Subaru Solterra Loading (4 Bilder)

DC charging power too low, route planning inadequate
So I charged almost continuously with direct current. Subaru cleverly avoids an exact factory specification and talks about a round half hour to 80 percent charge level - and omits from which lower point it started. In any case, the test car had a constant cold problem despite clear plus degrees. I once drove the Solterra down to five remaining kilometers and then plugged it in at an EnBW charging station with charging curve recording. It started with 60 kW, increased to a good 105 kW in the meantime, dropped slowly, and then radically closed down from 80 percent SoC: Then ten kW are no longer possible.
What the Subaru Solterra lacks, among other things, is automatic and targeted preconditioning of the traction battery for the DC charge stop. Volkswagen doesn't have that yet either. At least the MEB electric cars automatically calculate where to stop on a long route. With the Solterra, this can only be done manually and laboriously. It is incomprehensible that a navigation system that is obviously as powerful as the one in the Subaru does without this software function.

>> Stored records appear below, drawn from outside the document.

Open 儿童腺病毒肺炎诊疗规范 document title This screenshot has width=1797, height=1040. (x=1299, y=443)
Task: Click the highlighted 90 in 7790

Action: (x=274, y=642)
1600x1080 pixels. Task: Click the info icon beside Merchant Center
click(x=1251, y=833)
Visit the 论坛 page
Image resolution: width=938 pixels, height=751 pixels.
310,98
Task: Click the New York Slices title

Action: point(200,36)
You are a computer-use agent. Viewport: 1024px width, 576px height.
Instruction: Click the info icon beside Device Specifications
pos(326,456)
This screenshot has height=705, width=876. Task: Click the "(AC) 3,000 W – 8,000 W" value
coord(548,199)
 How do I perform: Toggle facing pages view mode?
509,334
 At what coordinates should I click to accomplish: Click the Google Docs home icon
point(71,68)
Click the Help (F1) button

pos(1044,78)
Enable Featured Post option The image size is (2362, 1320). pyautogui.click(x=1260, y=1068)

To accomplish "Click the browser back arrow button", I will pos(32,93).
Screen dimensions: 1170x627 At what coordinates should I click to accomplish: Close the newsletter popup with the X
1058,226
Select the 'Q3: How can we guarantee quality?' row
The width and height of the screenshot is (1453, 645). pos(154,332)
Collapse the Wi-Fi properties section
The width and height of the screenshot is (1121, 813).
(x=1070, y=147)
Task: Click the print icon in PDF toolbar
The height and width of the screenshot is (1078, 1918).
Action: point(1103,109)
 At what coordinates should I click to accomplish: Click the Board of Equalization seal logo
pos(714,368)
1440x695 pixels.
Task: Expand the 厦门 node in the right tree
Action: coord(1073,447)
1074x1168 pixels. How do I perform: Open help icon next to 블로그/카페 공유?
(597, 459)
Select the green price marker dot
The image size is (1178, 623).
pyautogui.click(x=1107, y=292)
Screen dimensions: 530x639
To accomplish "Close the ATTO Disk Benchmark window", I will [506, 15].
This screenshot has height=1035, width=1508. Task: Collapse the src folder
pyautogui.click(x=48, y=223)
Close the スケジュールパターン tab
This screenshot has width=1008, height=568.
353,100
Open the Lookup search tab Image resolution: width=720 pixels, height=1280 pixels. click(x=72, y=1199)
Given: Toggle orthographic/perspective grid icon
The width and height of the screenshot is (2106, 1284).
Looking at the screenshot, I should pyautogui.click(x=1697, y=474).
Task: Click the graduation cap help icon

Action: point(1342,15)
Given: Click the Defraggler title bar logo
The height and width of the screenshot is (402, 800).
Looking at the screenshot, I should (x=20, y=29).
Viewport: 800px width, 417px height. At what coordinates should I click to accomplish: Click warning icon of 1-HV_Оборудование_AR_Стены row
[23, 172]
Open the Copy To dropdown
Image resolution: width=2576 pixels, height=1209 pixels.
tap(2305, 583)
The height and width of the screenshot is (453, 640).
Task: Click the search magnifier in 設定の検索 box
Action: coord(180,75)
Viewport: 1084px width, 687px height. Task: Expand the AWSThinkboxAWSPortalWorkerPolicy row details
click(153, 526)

Conclusion: an ambivalent picture
As a result, the Subaru Solterra is not a recommendation for the long distance. The competition is further ahead here. No SoC display, no calculation of the charging stops, no preconditioning - all things that can be fixed via update. I understand the cautious design of the charging current, but as an imaginary buyer I would also want to have the advantage in the form of a particularly long warranty. However, this does not go beyond the usual eight years and 160,000Â km for 70Â percent of the original capacity.
Thus, the Solterra left me with an ambivalent impression. It has a high-quality build, is logically designed and drives directly and comfortably at the same time. I like that just as much as the driving assistants. I admit that I personally like the brand. However, the power consumption in connection with the too low charging speed are unreasonable. The fact that several software features that are elementary for an electric car are missing is evidence of a certain lack of love - and it confirms the prejudice against Toyota, which is identical in construction: It's as if the company that built the most cars worldwide in 2022 wants to continue to sell electric cars only tentatively. That reflects on Subaru.
The manufacturer provided the test car free of charge and transferred it. The editors paid for the traction current.